Dinny's new owners, pointing to the Book of Genesis, contend that most dinosaurs arrived on Earth the same day as Adam and Eve, some 6,000 years ago, and later marched two-by-two onto Noah's Ark. The gift shop at the attraction, called the Cabazon Dinosaurs, sells toy dinosaurs whose labels warn, "Don't swallow it! The fossil record does not support evolution."

The Cabazon Dinosaurs join at least a half-dozen other roadside attractions nationwide that use the giant reptiles' popularity in seeking to win converts to creationism.

"We're putting evolutionists on notice: We're taking the dinosaurs back," said Ken Ham, president of Answers in Genesis, a Christian group building a $25 million creationist museum in Petersburg, Ky.

"They're used to teach people that there's no God, and they're used to brainwash people," he said. "Evolutionists get very upset when we use dinosaurs. That's their star."

The nation's top paleontologists find the creation theory preposterous.

"Dinosaurs lived in the Garden of Eden and Noah's Ark? Give me a break," said Kevin Padian, curator at the University of California Museum of Paleontology in Berkeley and president of the National Center for Science Education, a group that supports teaching evolution. "For them, 'The Flintstones' is a documentary."

Tyrannosaurus rex and his gigantic brethren find themselves on both sides of the nation's renewed debate over the Earth's origins and the continuing fight over whether Charles Darwin's "The Origin of Species" or Genesis best explains the development of life.

Science holds that dinosaurs were the Earth's royalty for about 160 million years. Their reign ended abruptly, possibly after a meteorite smacked into the planet, but they're considered the forebears to birds.

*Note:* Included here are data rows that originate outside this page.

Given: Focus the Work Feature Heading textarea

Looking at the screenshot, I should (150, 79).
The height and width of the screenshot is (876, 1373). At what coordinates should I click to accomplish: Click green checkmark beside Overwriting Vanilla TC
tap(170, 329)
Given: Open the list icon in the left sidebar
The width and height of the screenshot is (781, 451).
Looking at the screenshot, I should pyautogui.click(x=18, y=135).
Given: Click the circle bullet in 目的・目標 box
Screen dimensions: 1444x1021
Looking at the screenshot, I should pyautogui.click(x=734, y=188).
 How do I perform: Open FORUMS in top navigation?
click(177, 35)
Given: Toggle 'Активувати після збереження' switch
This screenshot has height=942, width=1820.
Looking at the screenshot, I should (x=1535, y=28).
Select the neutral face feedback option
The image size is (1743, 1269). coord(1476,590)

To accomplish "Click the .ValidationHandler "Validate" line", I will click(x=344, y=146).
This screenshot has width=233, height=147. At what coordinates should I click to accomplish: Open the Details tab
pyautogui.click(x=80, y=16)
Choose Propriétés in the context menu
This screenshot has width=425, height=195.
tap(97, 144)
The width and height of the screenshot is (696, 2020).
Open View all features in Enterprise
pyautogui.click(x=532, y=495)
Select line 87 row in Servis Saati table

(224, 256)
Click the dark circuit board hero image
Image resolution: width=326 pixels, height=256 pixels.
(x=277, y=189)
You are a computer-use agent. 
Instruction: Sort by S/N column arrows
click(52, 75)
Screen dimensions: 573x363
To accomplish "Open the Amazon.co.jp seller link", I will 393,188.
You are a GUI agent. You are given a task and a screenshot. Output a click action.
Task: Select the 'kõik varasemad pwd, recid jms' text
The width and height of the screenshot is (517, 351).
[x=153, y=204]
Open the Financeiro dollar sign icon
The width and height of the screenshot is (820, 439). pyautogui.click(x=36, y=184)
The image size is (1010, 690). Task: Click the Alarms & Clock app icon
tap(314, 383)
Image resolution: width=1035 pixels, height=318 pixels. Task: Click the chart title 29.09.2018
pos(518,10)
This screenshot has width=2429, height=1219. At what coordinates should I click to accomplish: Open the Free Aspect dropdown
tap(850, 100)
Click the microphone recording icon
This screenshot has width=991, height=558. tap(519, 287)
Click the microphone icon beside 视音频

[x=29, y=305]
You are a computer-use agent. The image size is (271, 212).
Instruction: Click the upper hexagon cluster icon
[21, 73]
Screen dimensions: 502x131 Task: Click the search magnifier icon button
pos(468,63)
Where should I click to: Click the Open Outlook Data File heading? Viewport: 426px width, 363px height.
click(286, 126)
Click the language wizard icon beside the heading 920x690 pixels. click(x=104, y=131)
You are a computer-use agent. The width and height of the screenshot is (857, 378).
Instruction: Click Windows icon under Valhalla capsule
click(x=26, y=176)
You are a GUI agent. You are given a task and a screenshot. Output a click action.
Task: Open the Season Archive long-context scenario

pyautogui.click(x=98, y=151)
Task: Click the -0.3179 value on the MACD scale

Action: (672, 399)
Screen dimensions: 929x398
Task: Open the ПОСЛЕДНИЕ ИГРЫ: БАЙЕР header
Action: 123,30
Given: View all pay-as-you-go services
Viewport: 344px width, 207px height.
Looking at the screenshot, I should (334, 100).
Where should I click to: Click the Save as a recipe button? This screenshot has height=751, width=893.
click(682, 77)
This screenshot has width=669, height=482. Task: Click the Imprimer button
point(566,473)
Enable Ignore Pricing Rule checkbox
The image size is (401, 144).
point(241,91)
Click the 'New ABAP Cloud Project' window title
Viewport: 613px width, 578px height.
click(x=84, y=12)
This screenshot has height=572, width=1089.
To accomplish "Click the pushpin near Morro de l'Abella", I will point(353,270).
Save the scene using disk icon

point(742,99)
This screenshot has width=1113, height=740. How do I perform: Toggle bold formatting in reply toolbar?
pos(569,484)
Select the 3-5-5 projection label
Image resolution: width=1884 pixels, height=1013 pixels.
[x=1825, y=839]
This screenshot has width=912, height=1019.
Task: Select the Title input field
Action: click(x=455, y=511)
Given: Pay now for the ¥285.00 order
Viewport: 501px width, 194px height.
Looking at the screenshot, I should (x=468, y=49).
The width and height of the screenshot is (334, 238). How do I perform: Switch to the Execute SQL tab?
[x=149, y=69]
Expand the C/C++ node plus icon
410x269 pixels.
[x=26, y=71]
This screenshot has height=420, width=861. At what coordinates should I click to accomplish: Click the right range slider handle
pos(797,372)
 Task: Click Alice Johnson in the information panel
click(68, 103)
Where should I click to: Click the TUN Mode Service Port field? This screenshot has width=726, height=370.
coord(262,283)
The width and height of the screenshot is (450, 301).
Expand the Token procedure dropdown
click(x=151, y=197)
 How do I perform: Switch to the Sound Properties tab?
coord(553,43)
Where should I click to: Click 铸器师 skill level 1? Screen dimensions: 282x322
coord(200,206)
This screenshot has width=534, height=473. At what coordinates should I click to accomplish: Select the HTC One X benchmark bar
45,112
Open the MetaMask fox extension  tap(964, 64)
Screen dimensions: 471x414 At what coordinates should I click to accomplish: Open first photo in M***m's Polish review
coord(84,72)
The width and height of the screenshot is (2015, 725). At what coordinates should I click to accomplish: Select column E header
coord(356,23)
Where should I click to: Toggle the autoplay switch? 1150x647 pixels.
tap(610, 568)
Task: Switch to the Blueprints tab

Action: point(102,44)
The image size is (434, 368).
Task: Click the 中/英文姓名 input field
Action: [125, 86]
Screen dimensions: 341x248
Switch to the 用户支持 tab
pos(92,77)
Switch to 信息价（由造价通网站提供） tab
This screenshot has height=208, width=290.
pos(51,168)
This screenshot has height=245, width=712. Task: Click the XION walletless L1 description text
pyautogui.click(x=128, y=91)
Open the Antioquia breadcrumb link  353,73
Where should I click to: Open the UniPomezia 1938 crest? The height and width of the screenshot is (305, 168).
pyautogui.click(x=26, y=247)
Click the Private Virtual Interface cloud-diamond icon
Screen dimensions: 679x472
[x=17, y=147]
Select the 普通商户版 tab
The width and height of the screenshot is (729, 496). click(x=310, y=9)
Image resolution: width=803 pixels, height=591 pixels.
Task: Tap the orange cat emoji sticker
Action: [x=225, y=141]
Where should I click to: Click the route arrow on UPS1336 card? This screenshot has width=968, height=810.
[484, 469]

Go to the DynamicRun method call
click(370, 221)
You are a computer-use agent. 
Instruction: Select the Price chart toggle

Unearthing dinosaur bones that are millions of years old "doesn't prove evolution, but it shows the Genesis account doesn't work," said Nick Matzke, a spokesman for the National Center for Science Education.

A different story is told at Dinosaur Adventure Land in Pensacola, Fla. Its slogan: "Where Dinosaurs and the Bible meet!"

The theme park and science center embodies its founder's belief that God created the world in six days. The dinosaurs dined as vegetarians in the Garden of Eden until Adam and Eve sinned -- and only then did they feast on other creatures, according to the Christian-based young-Earth theory.

About 4,500 years after Adam and Eve arrived, the theory goes, pairs of baby dinosaurs huddled in Noah's Ark, and a colossal flood drowned the rest and scattered their fossils. The ark-borne animals repopulated the planet -- meaning that folk tales about fire-breathing beasts are accounts of humans battling dinosaurs, who still roamed the planet.

Hugh Ross, an astrophysicist and founder of Reasons To Believe ministry in Pasadena, frets that "young-Earth theologians" damage the credibility of scientists who are Christian and push intellectuals away from religion.

"I'd put them in the same category as flat-Earth people and the people that think the sun goes around the Earth," he said. "They think they're defending the truth, but the young-Earth model has no scientific integrity."